A pattern clearly appeared in the environment work group a few days after we started. The group was provided with an impressive library of films, documents, videos, interviews and other material and the first task was to draw up a list of the most pressing priorities on climatic changes or suspected changes. The next step, where we are now, is to identify the obstacles to a comprehensive world wide agreement on policy making. In other terms we are trying to plan a redo of Kyoto. This time procrastination is no option.
Katsumi, who turns out to be from a wealthy Chinese-Japanese family from Northern China, holds several PhD’s from Asian and US universities as well as a doctorate in medicine from Tokyo University. With us she wears the most sober and yet exquisite traditional Chinese clothes. Her agenda is clear: to obtain agreement from the participants on an agenda for a follow up treaty on carbon and other environmental issues. Water is also part of this picture. This will become part of the decisions of the conference.

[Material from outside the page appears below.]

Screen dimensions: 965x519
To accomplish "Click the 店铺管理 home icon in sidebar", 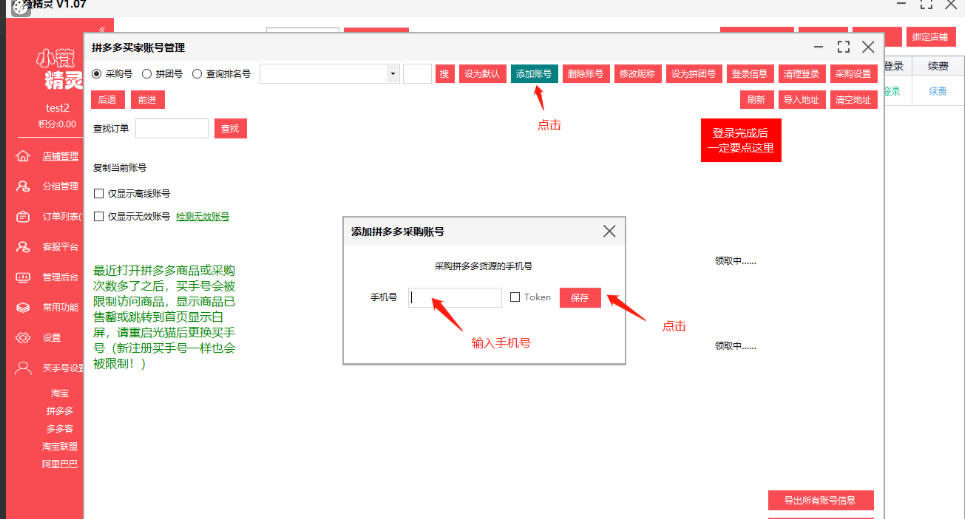I will click(x=23, y=156).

Julian is less clear than we are on the direction taken by his group. However he knows from informal contacts with other participants that Gabrielle is looking for a proposal on demographics and the role of women in the new order. Some participants have strong views as to what this should be. Julian thinks that Gabrielle won’t reveal the real aim of the group for some time. The UN general secretary is rumoured to be here for most the conference once it starts.
And what of our evenings? Since Jane joined us we meet at the Gendarmen Market every afternoon after work. Jane is waiting for us in a little café which has the merit of discretion and old Berlin charm, near the French Dom. There we take stock of the day and decide the programme for the evening: Jane usually comes up with good ideas – there is so much to do in this city – and often too with cinema or theatre tickets! Invariably we ride back to the apartment to change and cuddle. For we have succumbed to a wave of lust, to an irrepressible desire for each other, which has no bound. We have given up any pretence: I, Sarah, and Jane share Melissa, Melissa and me share Julian. The four of us adore each other in a way which has made me forget all our doubts. One thing intrigues me more and more though: the way Melissa has adopted my way of walking, my style, even my clothes, and, dare I say it? My way of making love. Julian is over the moon. So am I.